## Source document
━━━━━━━━━━━━━━━━━━━━

Two DNA demethylation biomarkers could potentially be used to more accurately determine response to epigenetic drugs for myelodysplastic syndromes.
Based on these findings, it may be possible to develop a simple urine test to track response to epigenetic drugs for MDS, suggested lead author Xiaojing Yang, PhD, a postdoctoral fellow at the University of Southern California, Los Angeles.
Azacitidine and decitabine are approved DNA demethylation agents for MDS, and these agents are under study for the treatment for other cancers. “It is important to develop a demethylation marker to monitor patients taking these drugs,” Yang said. Currently, physicians often cannot tell if a patient is really getting the epigenetic drug, making it difficult to decide to stop treatment or increase the dose of the drug, he said. However, previous efforts to find a biomarker have not held up and were not correlated with clinical outcome. “Changes in demethylation status over time make it challenging to identify a biomarker,” Yang said.
The researchers used the Infinium DNA methylation platform to identify improved markers of DNA demethylation status. The profile, consisting of 27,000 genomic regions, was tested on normal and tumor bladder tissue samples and on white blood cells from healthy donors. The researchers found 1429 regions that were consistently methylated in all three samples.
Giuseppe Giaccone, MD, PhD
The next step was to test the methylation profile of the 1429 regions in T24 bladder cancer and HL60 leukemia cell lines treated with a DNA methyltransferase inhibitor for 24 hours. Of these, significant response to demethylation treatment was observed in 79 regions, and these regions remained demethylated beyond 30 days. Subsequent analysis focused on the top two regions, which showed consistent hypermethylation in normal and tumor samples.
Yang and associates verified their findings by studying the DNA demethylation levels of the two biomarkersTH and DNA12—in urine samples from 7 MDS patients treated with azacitidine. Both markers were significantly demethylated, while LINE-1 methylation exhibited no clear trend for decreasing.
“This is a complex abstract,” said Giuseppe Giaccone, MD, PhD, Georgetown University Lombardi Comprehensive Cancer Center in Washington, DC, who moderated the AACR press conference on the study. “The identification of potential biomarkers in substances like blood and urine is important. The data are promising. They show that LINE-1 is not a good marker, but these investigators have identified two new markers that seem to pan out so far in a small group of patients. The findings will take on more importance when demethylating agents are applied to solid tumors. Biomarkers would help us understand how the treatments work and whether they are effective,” he said.

━━━━━━━━━━━━━━━━━━━━

## What is required
Please name the two DNA demethylation agents that the article on demethylation biomarkers says are approved for MDS.

## Listed records

━━━━━━━━━━━━━━━━━━━━

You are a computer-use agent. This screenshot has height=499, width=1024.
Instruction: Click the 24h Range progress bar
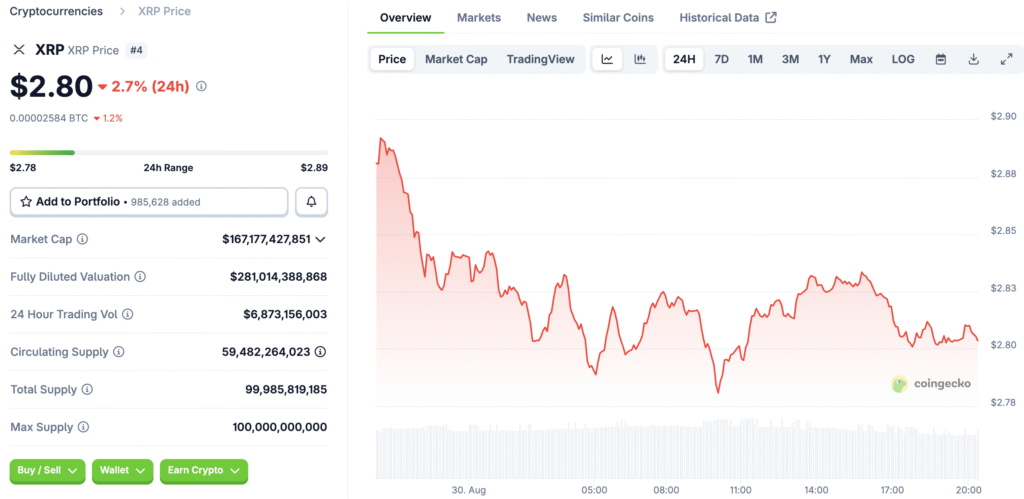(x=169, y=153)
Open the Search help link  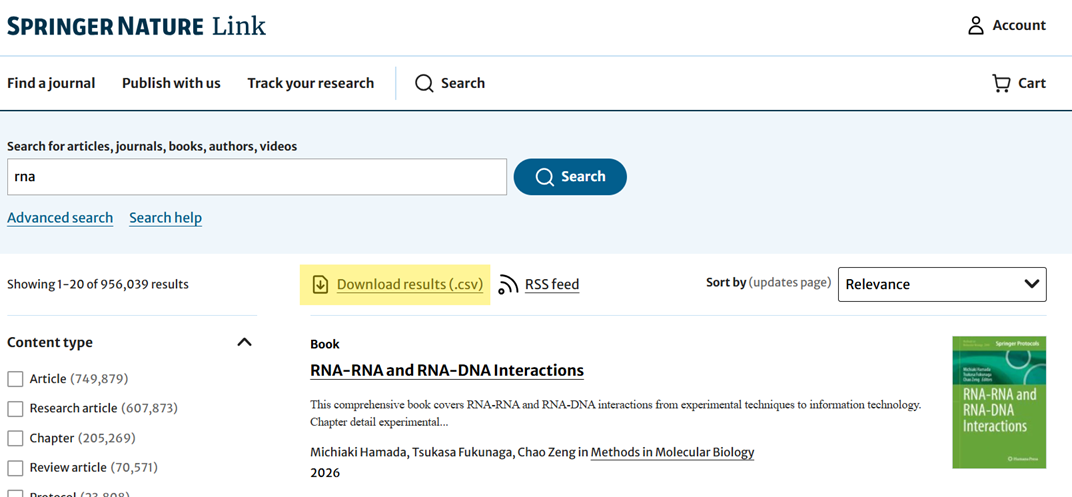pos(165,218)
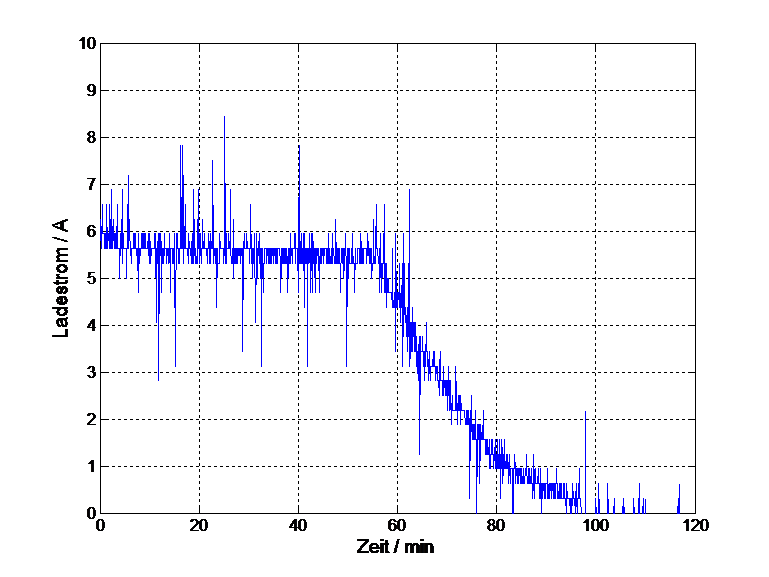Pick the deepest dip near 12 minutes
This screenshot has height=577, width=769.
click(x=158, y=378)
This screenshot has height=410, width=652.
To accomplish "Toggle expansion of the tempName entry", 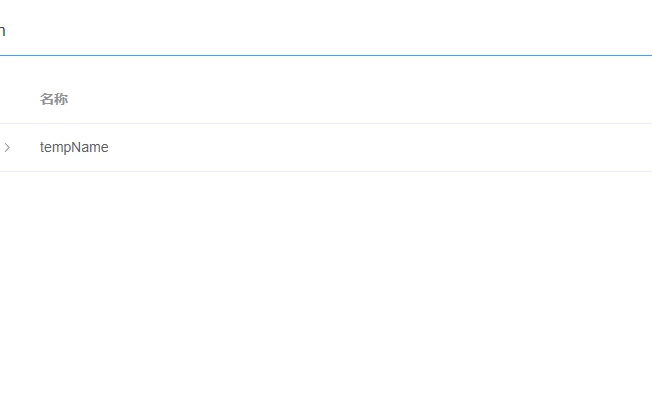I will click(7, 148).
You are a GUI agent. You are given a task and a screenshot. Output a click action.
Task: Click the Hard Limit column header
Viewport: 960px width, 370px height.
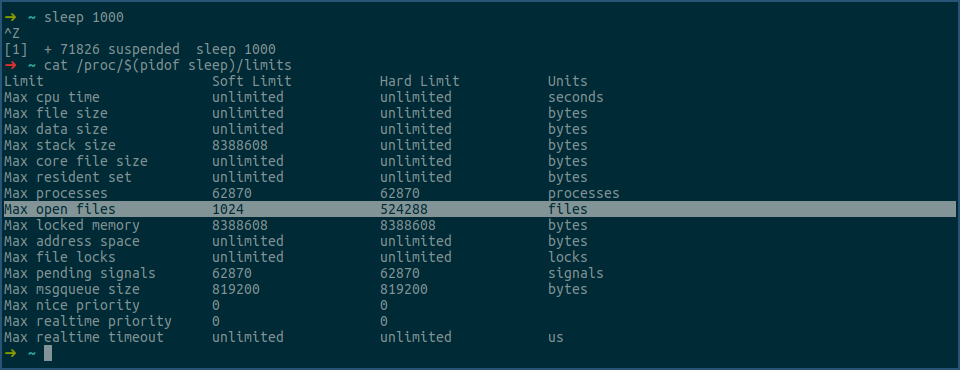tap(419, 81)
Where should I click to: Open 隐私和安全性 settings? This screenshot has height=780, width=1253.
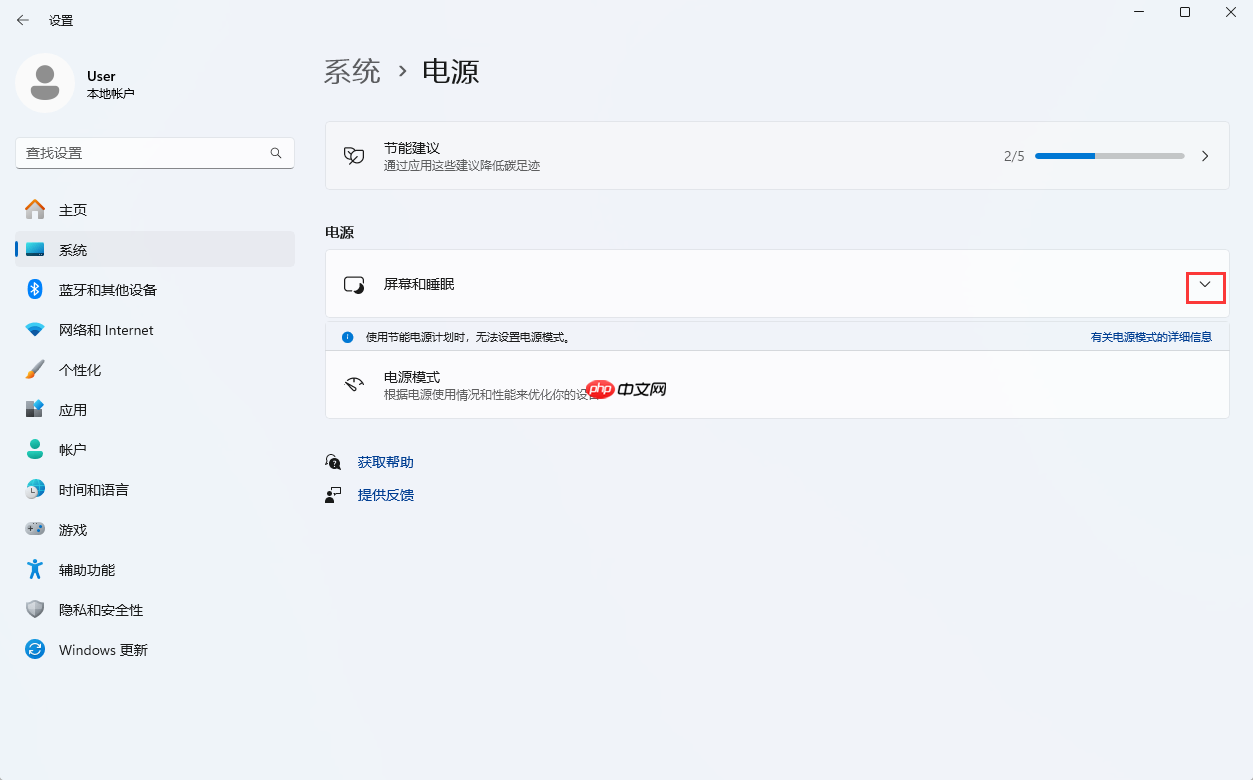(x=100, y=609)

━━━━━━━━━━━━━━━━━━━━

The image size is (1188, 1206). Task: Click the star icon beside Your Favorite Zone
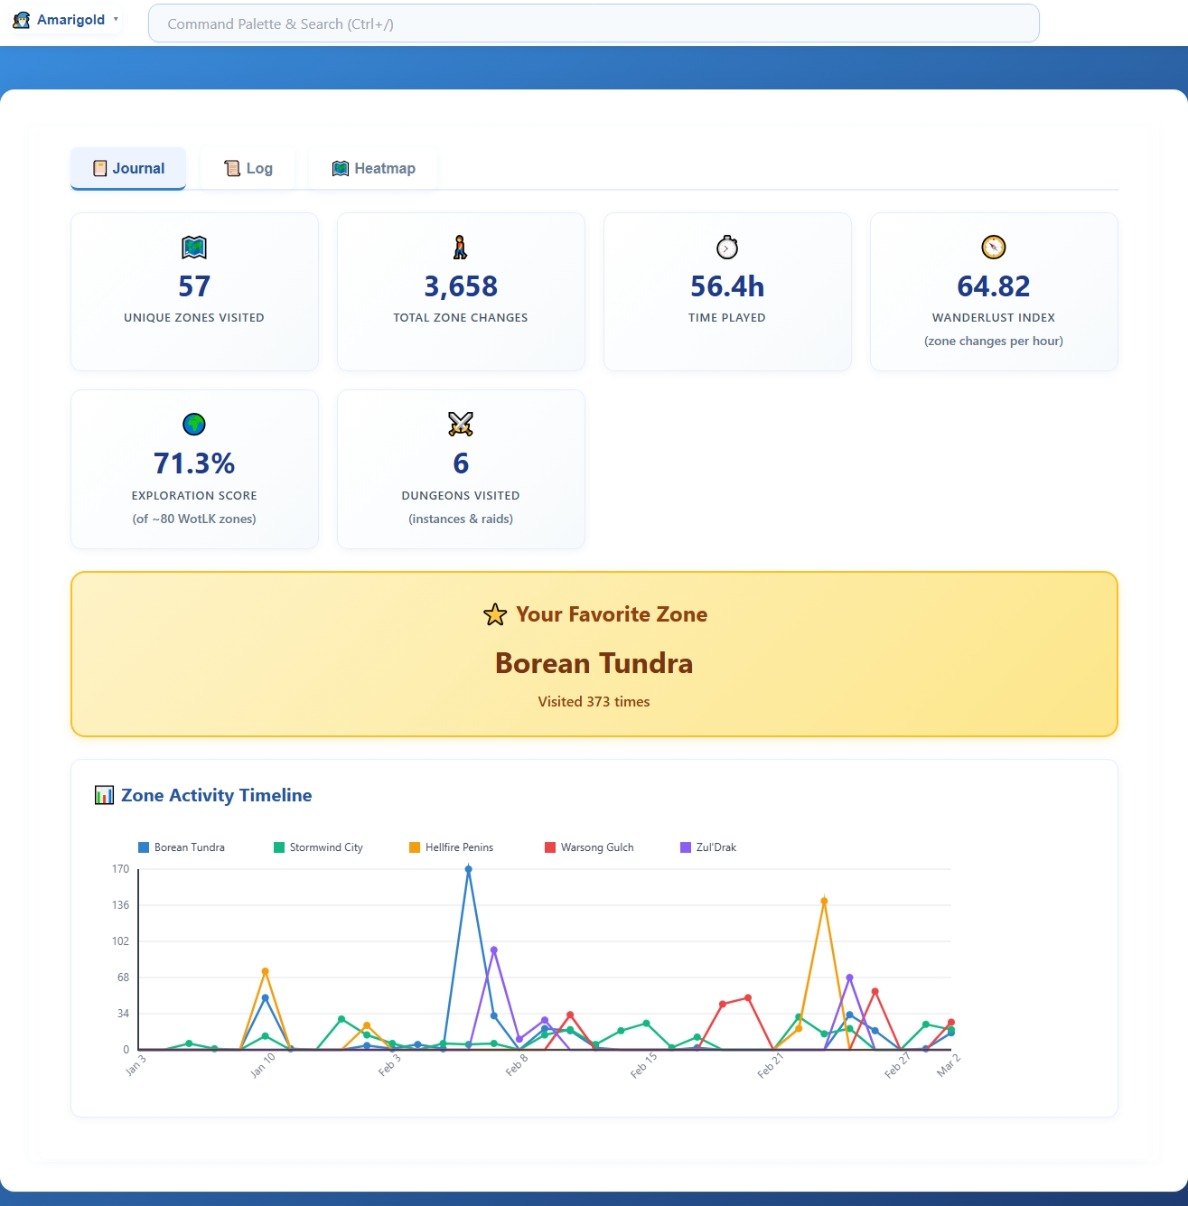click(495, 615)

━━━━━━━━━━━━━━━━━━━━

## Answer to the exercise
Azacitidine and decitabine.